Your goal
In the data below, locate the line containing "Task: Tap the 11:59 PM clock display" and the line containing "Task: Click the ディレクトリ", then retype both and everything between them exactly. Pictures are not part of the copy.

Supplied information
-=-=-=-=-
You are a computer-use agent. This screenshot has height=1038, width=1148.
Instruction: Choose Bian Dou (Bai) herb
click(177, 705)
-=-=-=-=-
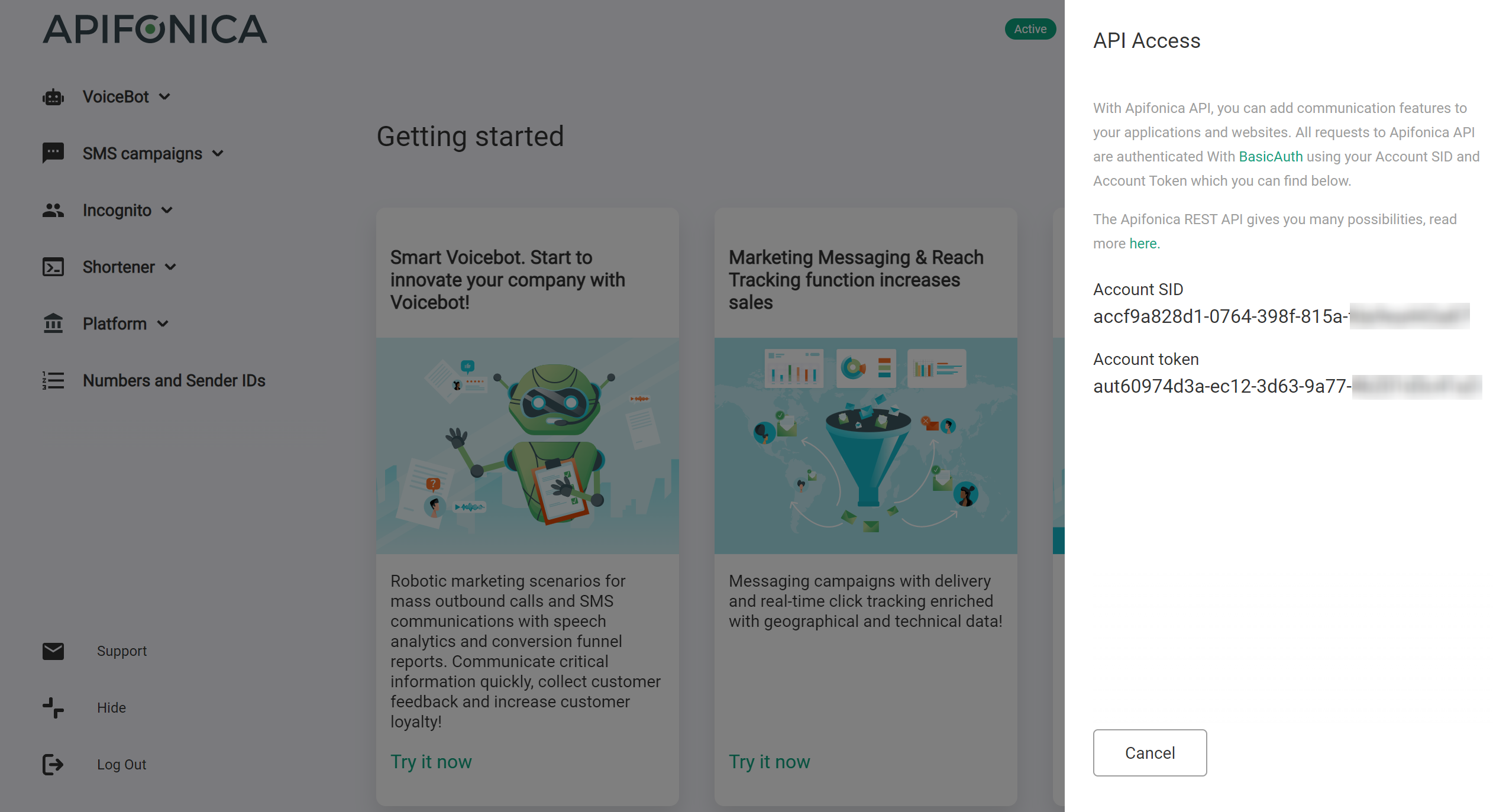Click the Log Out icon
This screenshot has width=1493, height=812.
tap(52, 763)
-=-=-=-=-
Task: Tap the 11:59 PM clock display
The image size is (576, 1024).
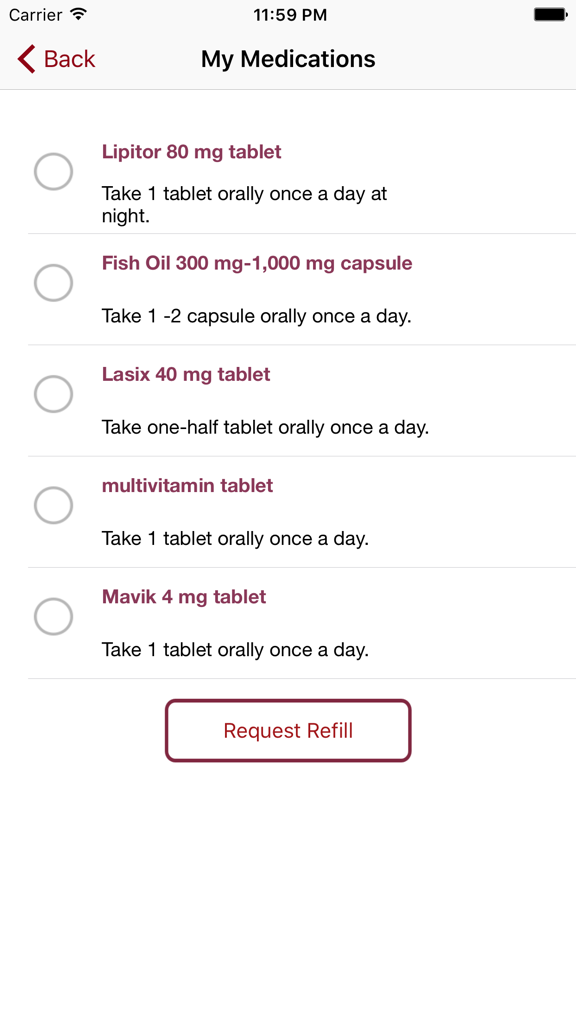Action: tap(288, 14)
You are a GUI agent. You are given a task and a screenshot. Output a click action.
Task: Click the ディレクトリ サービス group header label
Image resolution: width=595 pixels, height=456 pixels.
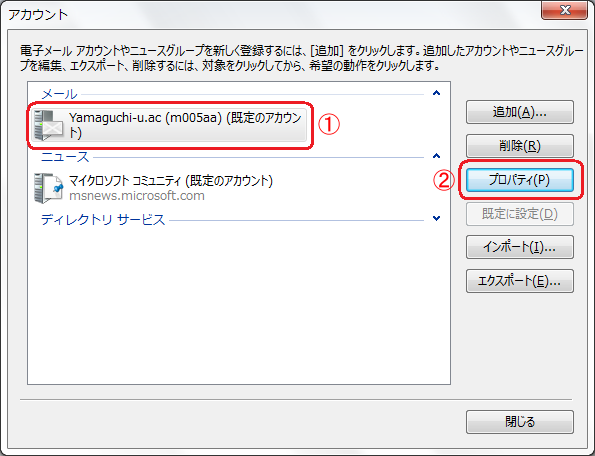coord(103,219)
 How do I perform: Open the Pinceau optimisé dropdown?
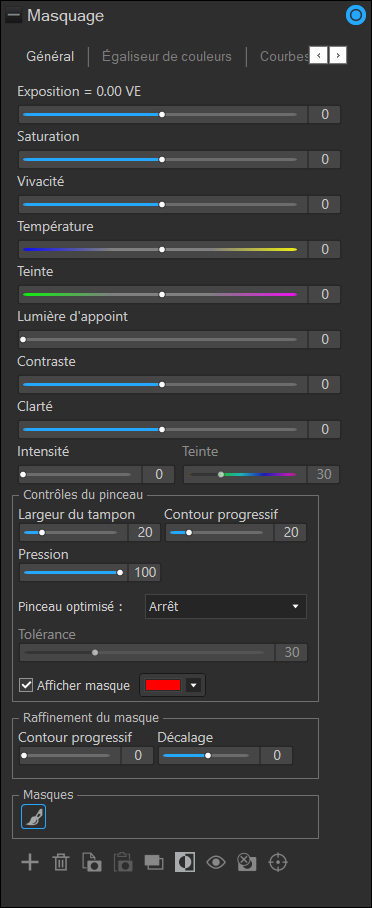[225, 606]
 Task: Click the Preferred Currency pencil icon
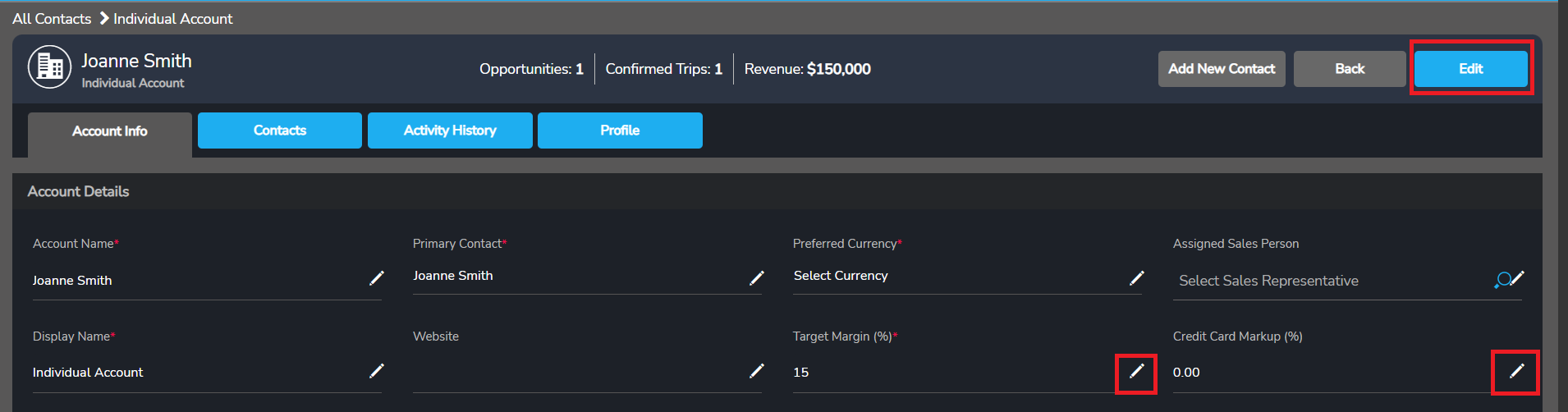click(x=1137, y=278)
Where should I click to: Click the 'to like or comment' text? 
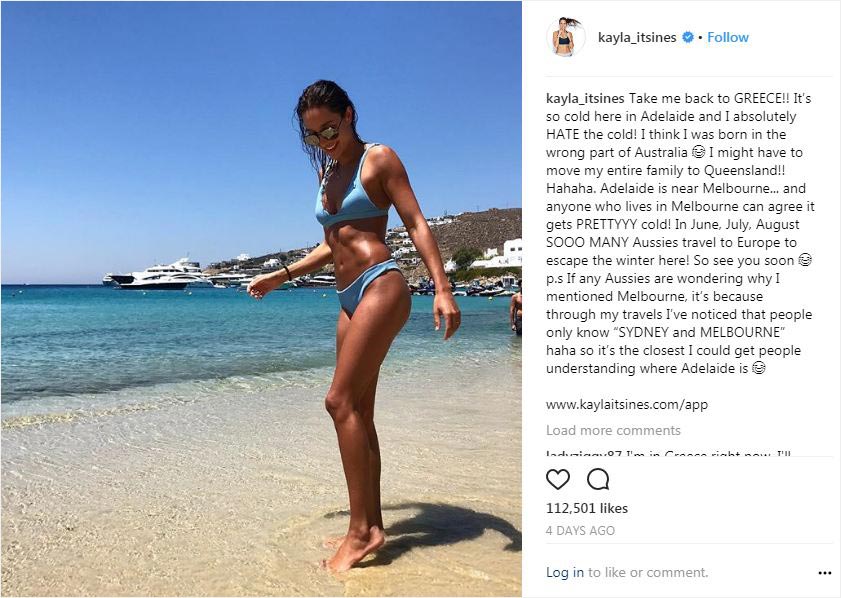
-=-=-=-=-
Written reply
Task: Tap the 11:59 PM clock display
The image size is (576, 1024).
Action: tap(288, 14)
You are a GUI agent. You are given a task and a screenshot. Output a click action.
Task: Click the ディレクトリ サービス group header label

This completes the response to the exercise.